• **PROBLEM STATEMENT**
Exactly the lines from the line containing "Task: Click the" through the final line of the entries below must be returned, and only those, without pictures.

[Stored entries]
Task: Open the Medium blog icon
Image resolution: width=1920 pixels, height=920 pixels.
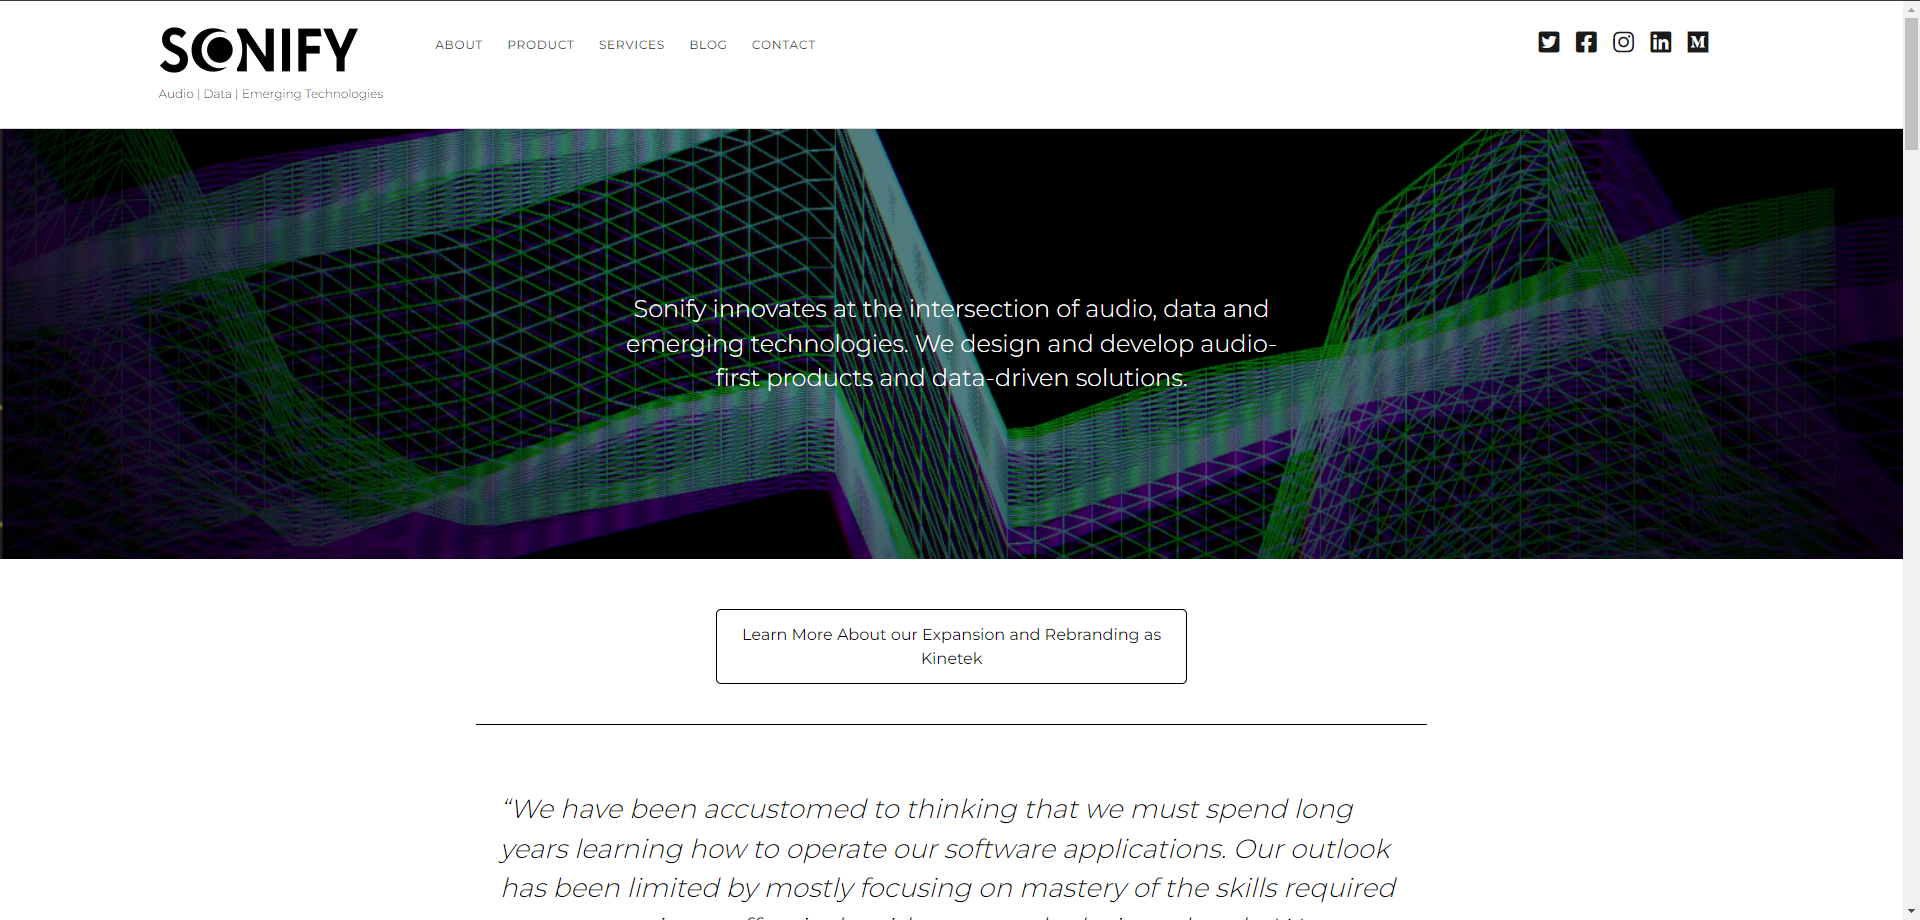Action: [1697, 42]
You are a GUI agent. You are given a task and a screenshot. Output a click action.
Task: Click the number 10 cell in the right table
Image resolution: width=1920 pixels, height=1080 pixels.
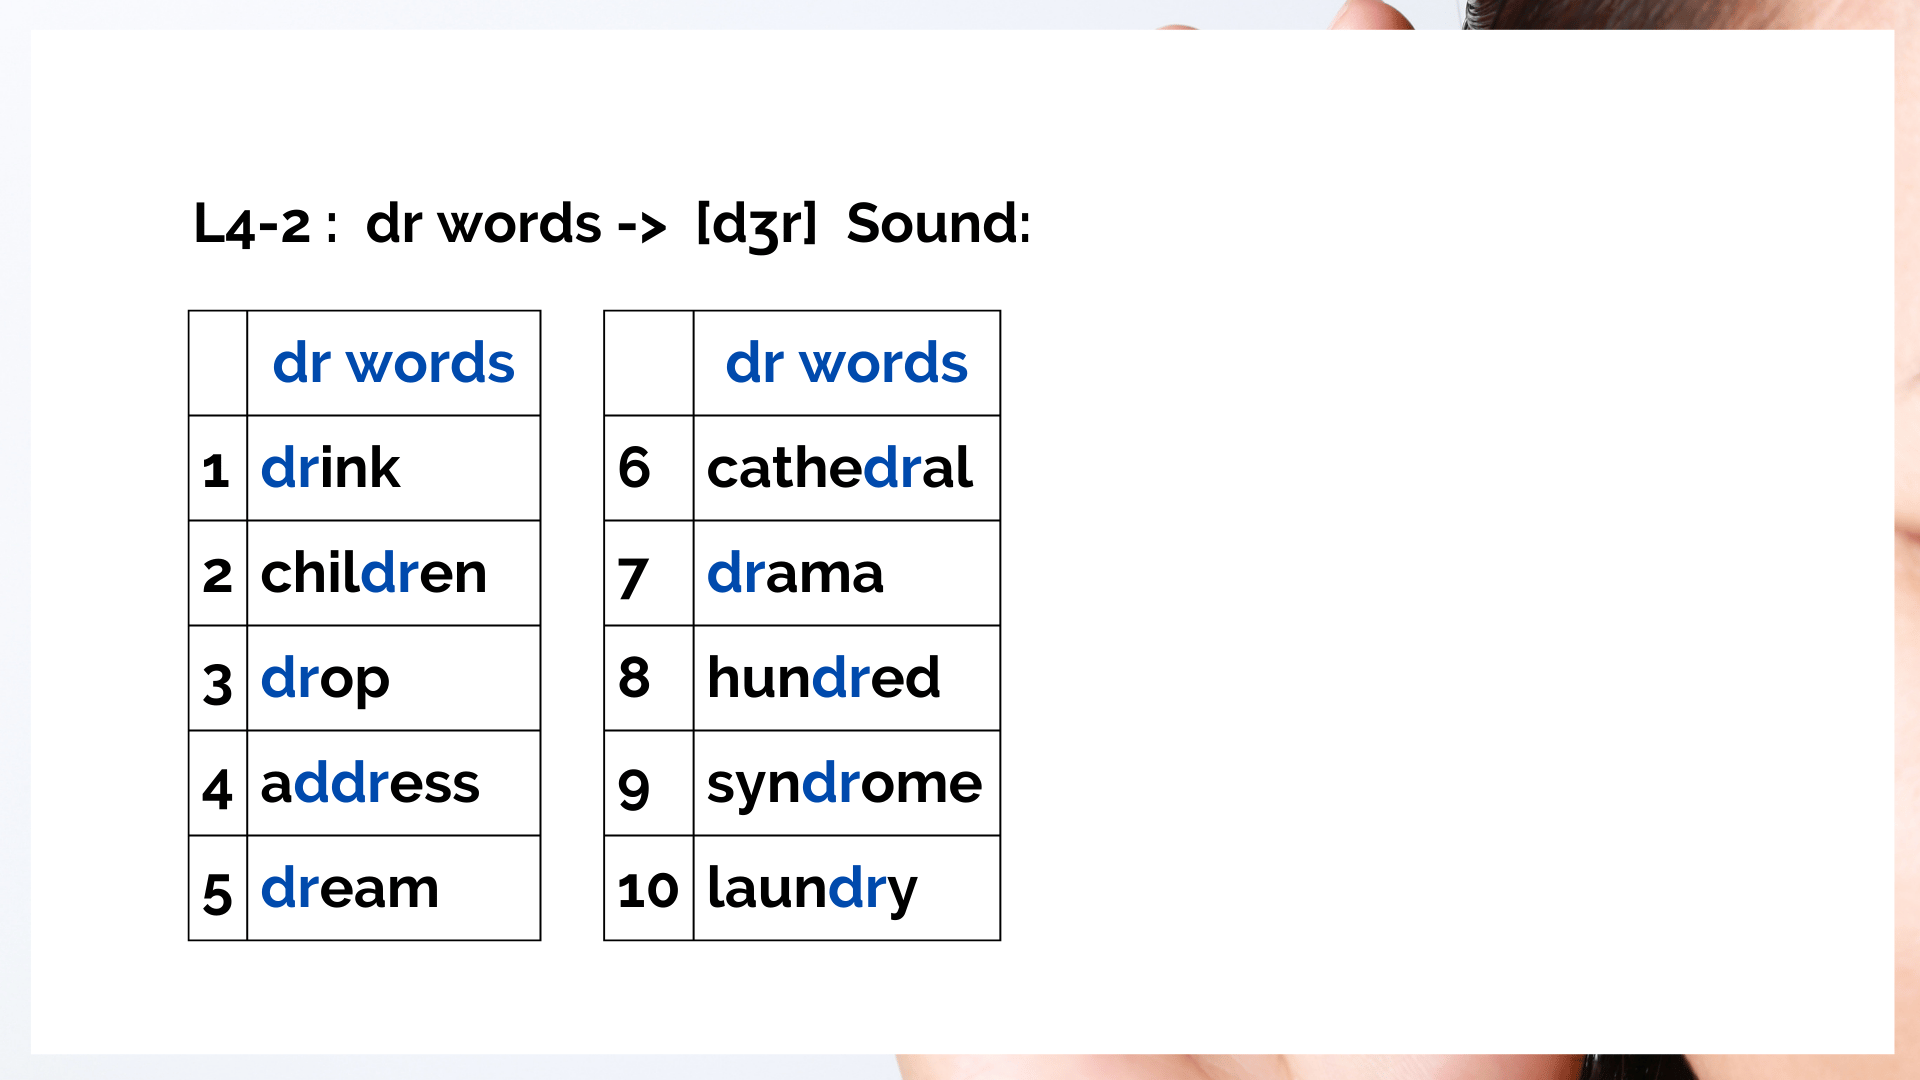(x=648, y=888)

• **RESPONSE TO THIS EXERCISE**
Task: Click the number 10 cell in the right table
Image resolution: width=1920 pixels, height=1080 pixels.
(x=648, y=888)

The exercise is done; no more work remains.